**Required work**. Restate word for word the lines from the one bearing "Where should I click to: Click" through the end of the entries below, and leave every picture out.

**Material for this exercise**.
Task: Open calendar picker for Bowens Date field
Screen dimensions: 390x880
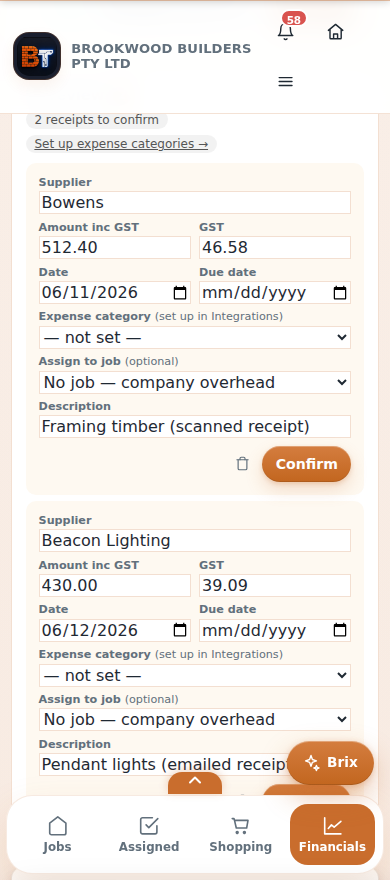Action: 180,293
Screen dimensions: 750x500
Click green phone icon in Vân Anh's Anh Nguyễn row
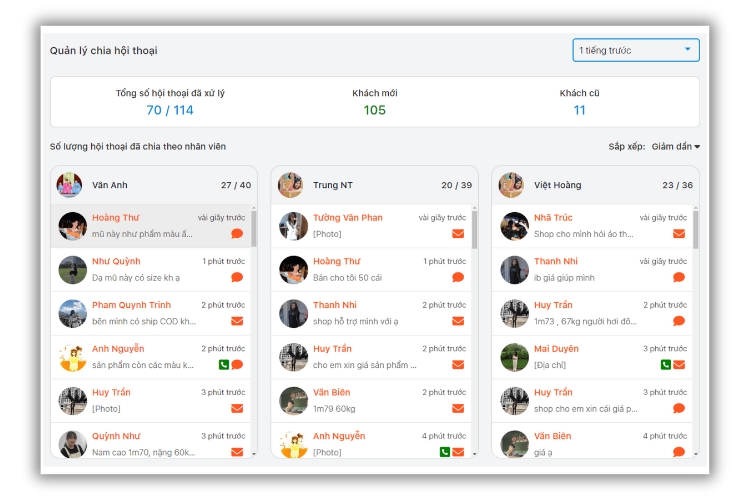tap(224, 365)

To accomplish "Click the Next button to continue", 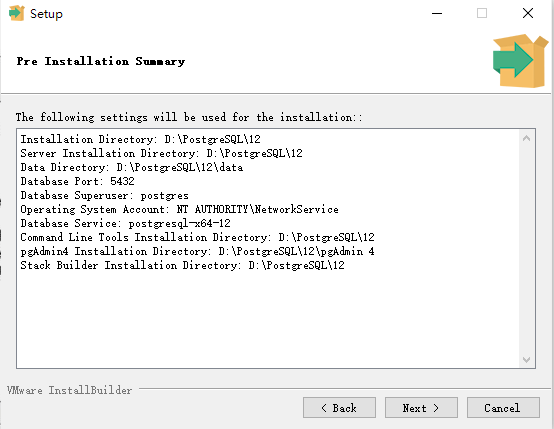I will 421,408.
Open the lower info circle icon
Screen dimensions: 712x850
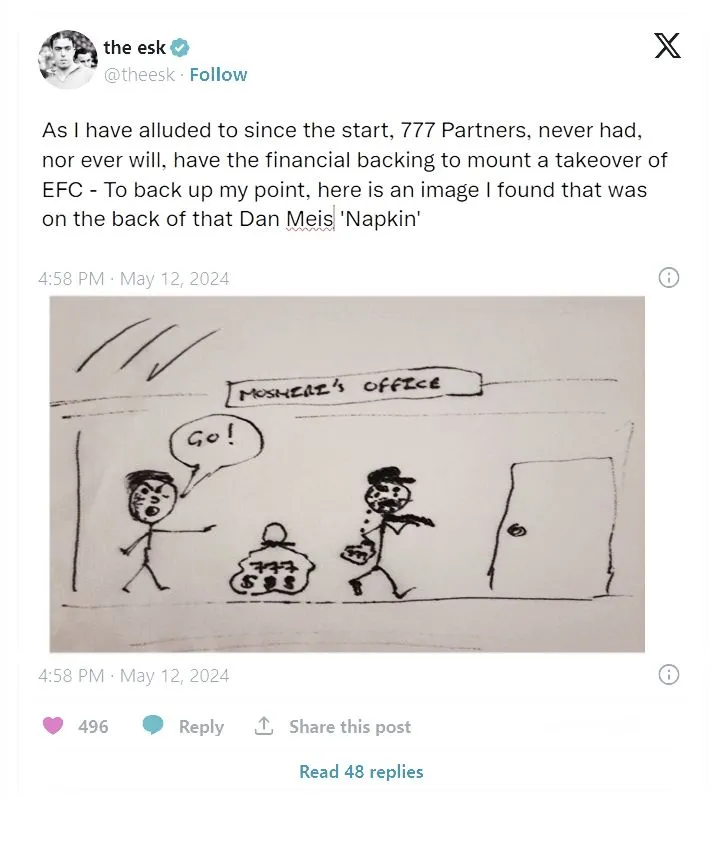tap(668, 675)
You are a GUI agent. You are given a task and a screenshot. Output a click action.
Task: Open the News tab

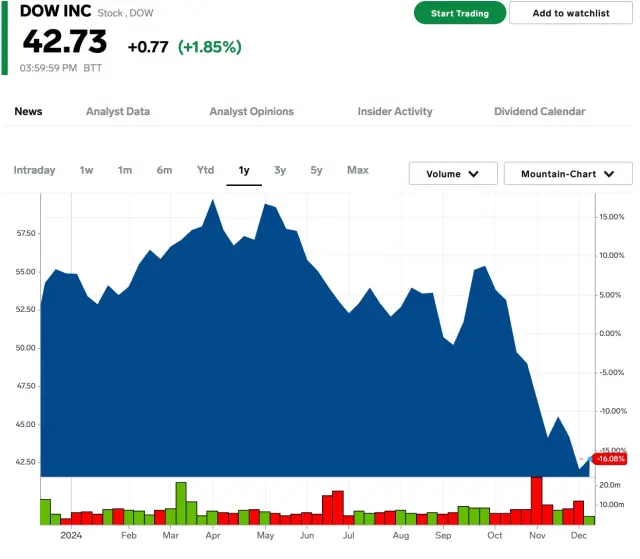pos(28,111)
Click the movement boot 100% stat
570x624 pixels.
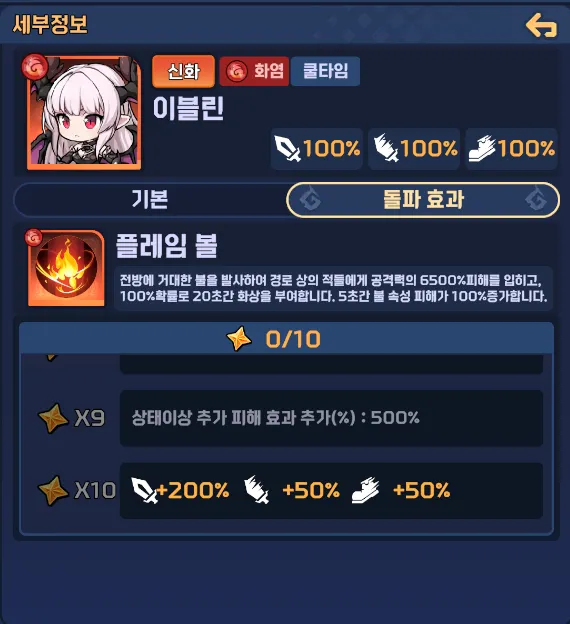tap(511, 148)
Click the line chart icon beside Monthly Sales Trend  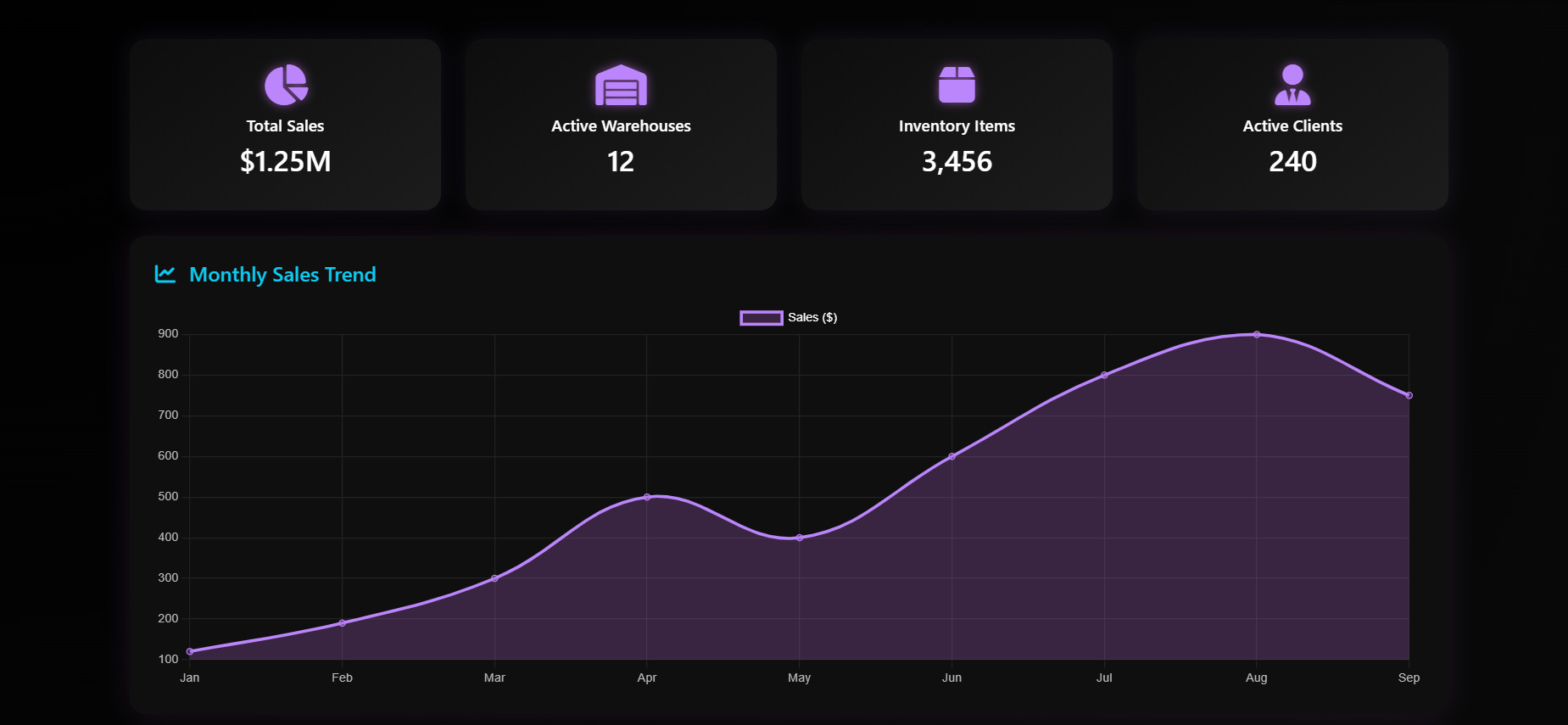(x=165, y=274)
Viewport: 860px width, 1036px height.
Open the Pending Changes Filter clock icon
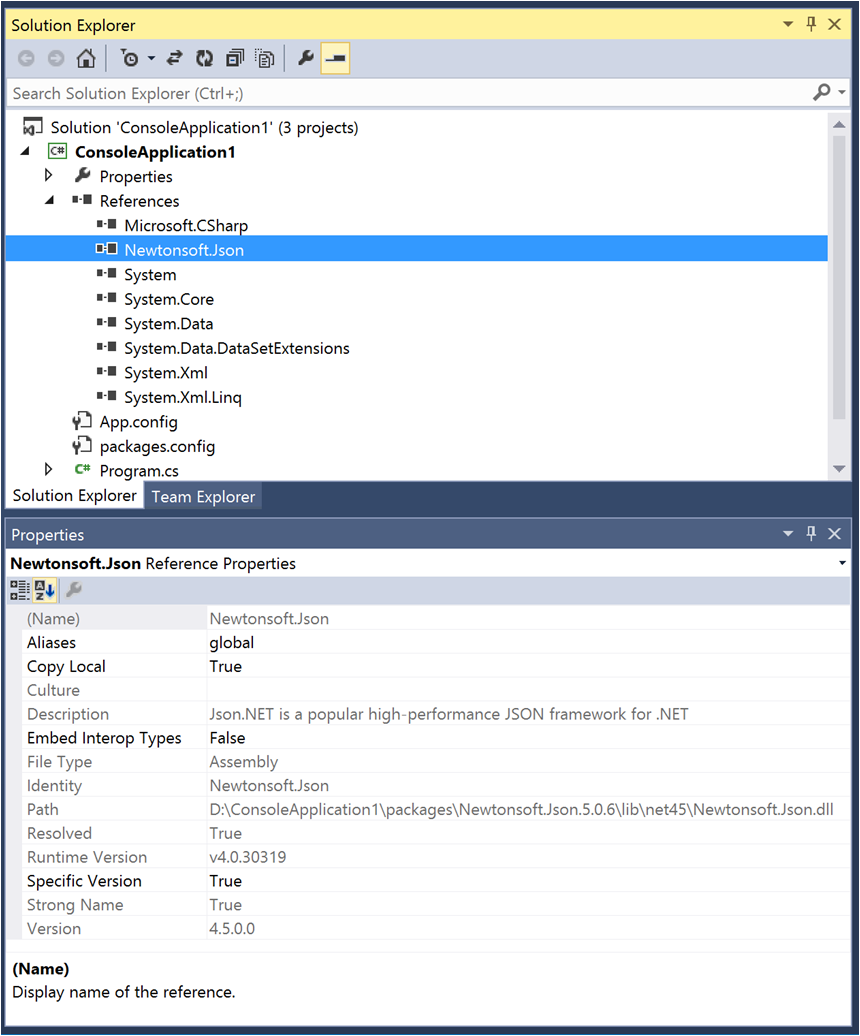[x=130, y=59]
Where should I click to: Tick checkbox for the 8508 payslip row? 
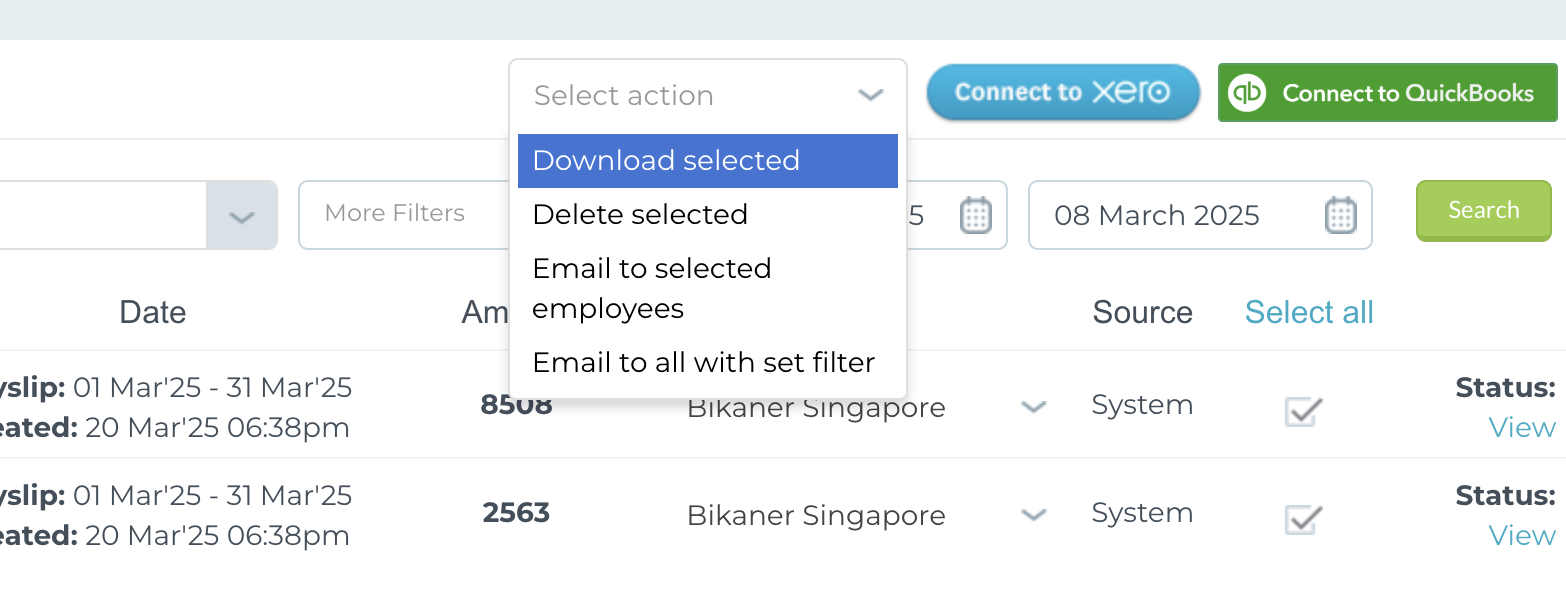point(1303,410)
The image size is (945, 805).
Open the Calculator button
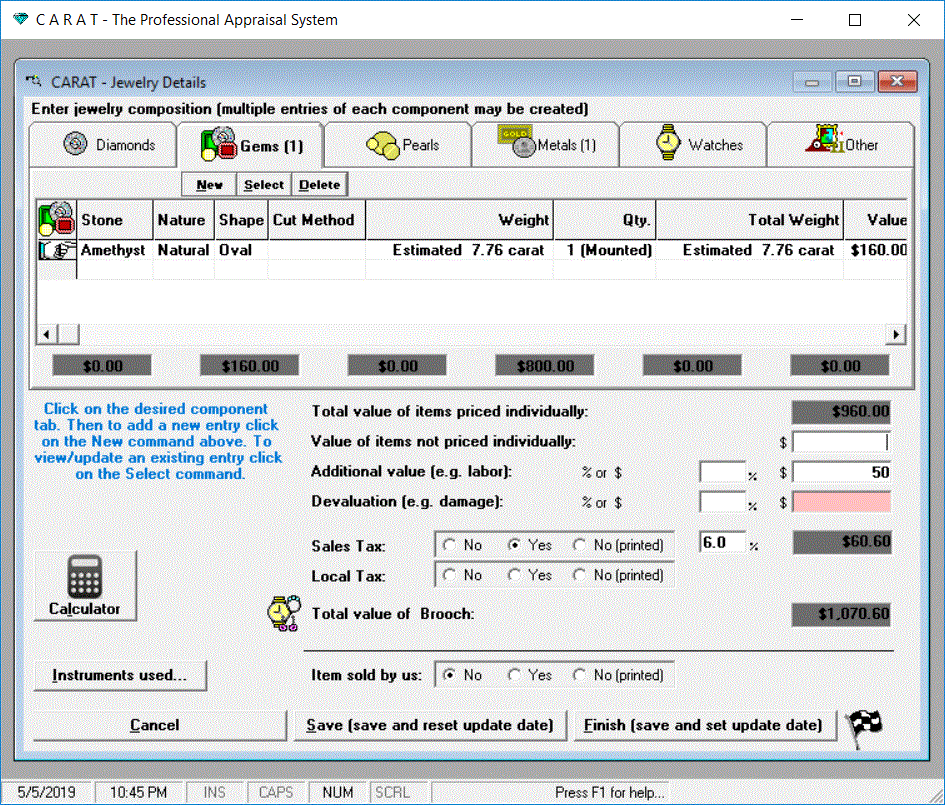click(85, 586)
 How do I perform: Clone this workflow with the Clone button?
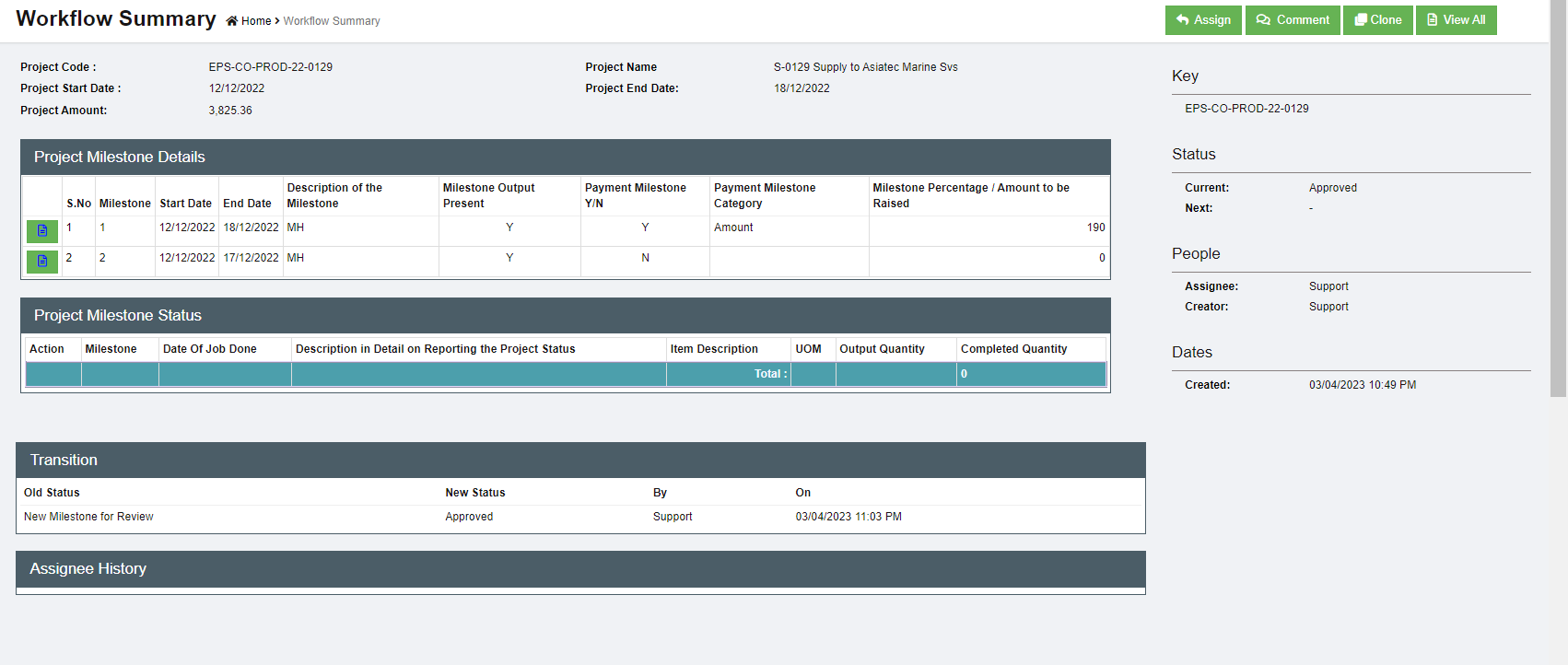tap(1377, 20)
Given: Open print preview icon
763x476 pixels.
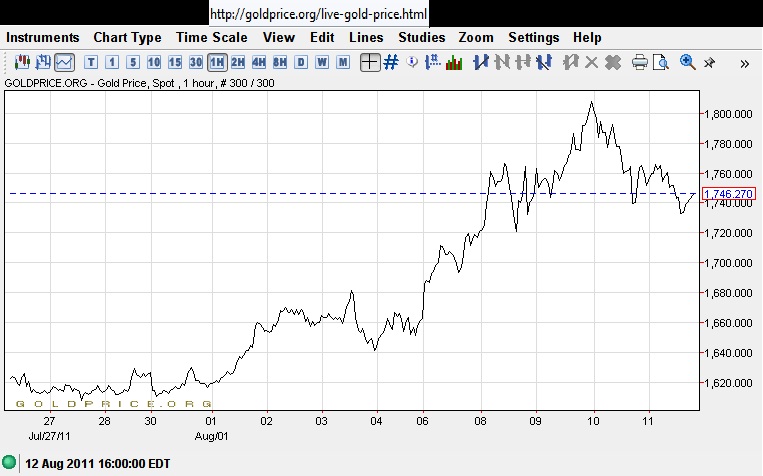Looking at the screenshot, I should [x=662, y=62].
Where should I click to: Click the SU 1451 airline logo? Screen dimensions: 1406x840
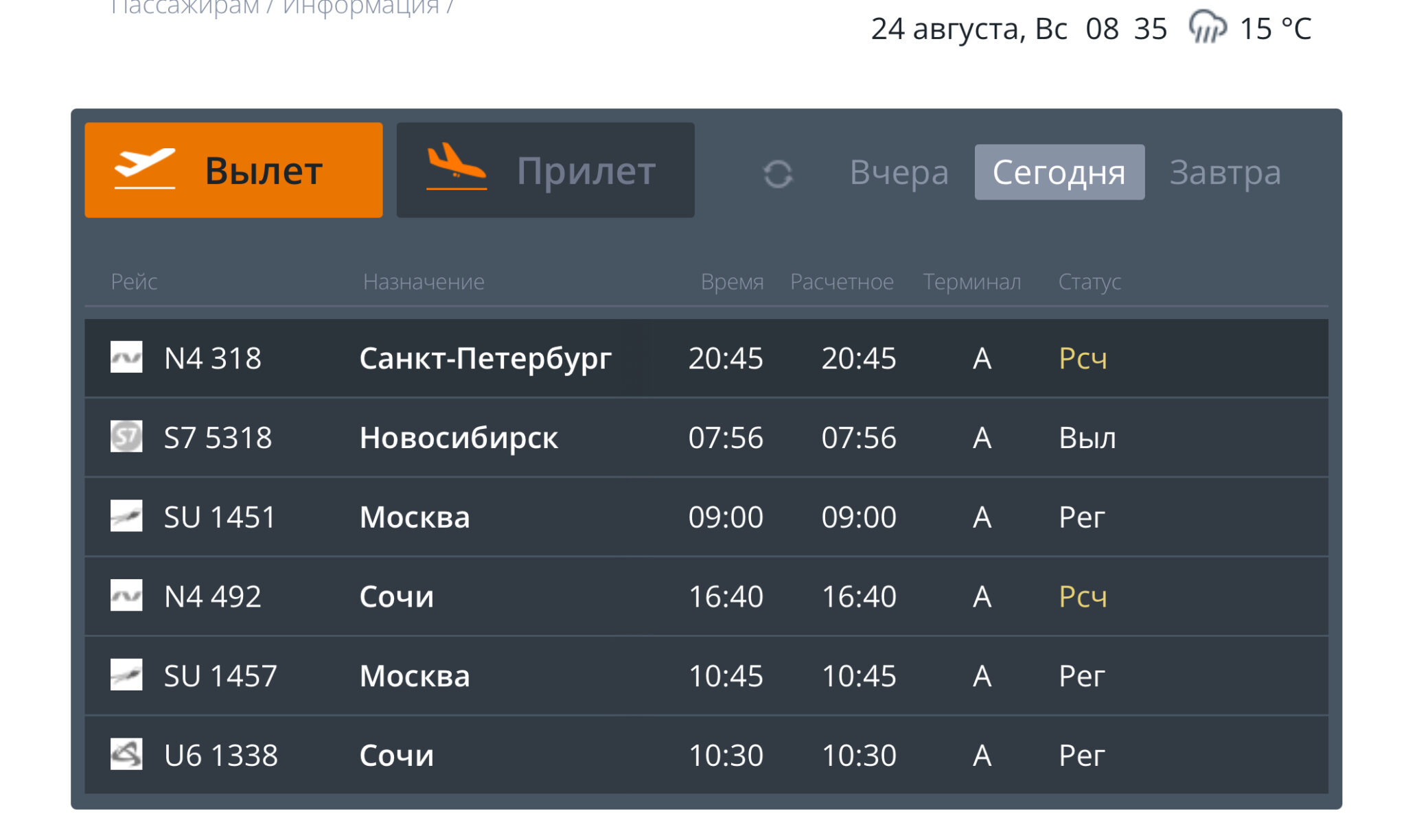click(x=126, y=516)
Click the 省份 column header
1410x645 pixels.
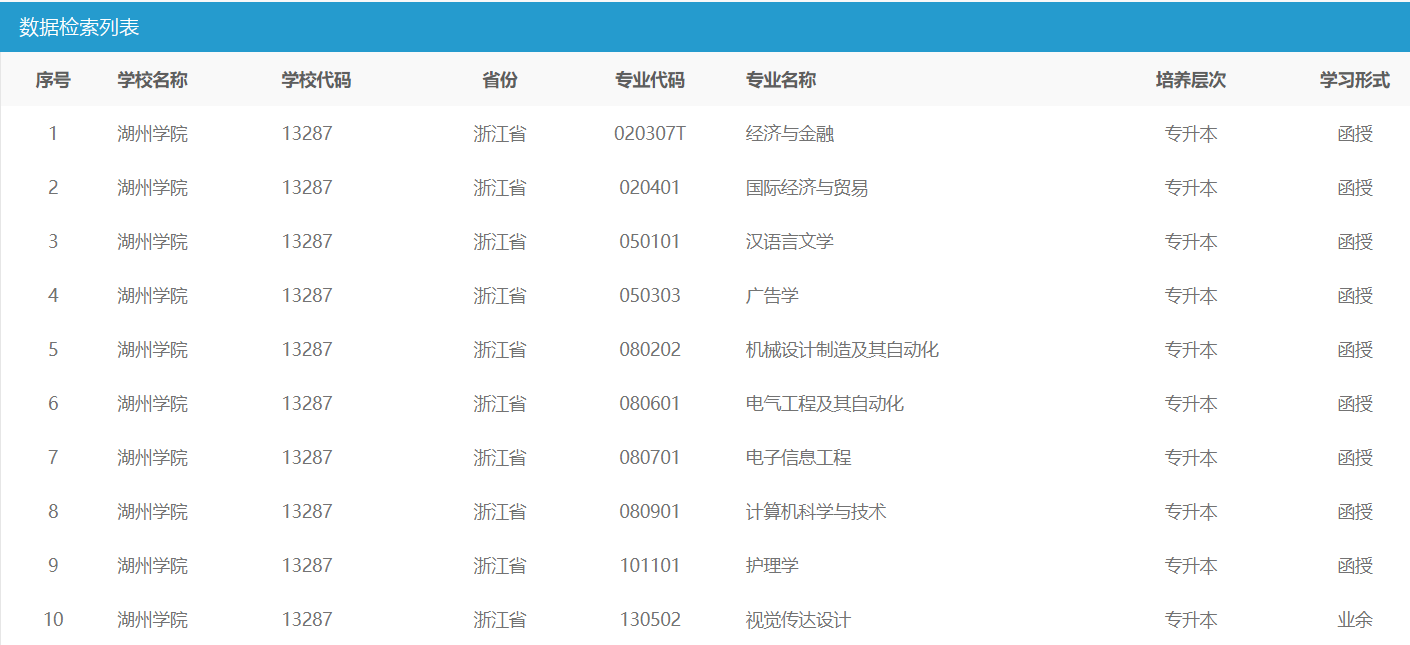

**Written reply**.
Where should I click to: Click the SU 1451 airline logo? Screen dimensions: 1406x840
click(x=126, y=516)
Click the 省份 column header
1410x645 pixels.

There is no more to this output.